#### What to produce
As the answer, give every line of the records that includes the word "beside".

Dataset entries
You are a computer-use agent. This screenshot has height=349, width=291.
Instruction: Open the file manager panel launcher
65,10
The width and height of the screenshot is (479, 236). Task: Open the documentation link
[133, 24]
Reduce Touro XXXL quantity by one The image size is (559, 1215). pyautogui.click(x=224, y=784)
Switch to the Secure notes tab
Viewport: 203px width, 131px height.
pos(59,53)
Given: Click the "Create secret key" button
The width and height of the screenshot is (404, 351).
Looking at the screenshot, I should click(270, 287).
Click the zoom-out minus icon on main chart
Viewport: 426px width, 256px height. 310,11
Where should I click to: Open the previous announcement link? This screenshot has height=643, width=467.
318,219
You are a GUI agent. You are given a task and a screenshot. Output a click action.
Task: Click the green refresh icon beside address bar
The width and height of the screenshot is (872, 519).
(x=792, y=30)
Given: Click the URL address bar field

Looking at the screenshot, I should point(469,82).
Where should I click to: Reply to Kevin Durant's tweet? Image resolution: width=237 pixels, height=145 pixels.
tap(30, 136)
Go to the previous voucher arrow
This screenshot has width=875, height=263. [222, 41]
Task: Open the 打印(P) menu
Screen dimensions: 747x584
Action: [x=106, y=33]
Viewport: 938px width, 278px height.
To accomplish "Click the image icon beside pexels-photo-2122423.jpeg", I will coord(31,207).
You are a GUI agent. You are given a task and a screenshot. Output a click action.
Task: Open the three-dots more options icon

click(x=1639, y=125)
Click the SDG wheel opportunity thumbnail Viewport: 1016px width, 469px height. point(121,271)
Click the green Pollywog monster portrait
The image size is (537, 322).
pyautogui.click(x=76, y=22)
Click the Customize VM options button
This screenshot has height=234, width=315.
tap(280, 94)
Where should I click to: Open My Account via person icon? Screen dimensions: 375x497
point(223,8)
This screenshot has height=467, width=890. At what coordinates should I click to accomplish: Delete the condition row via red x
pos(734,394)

#### Task output
Task: Click the green refresh icon beside address bar
To accomplish "Click the image icon beside pexels-photo-2122423.jpeg", I will coord(31,207).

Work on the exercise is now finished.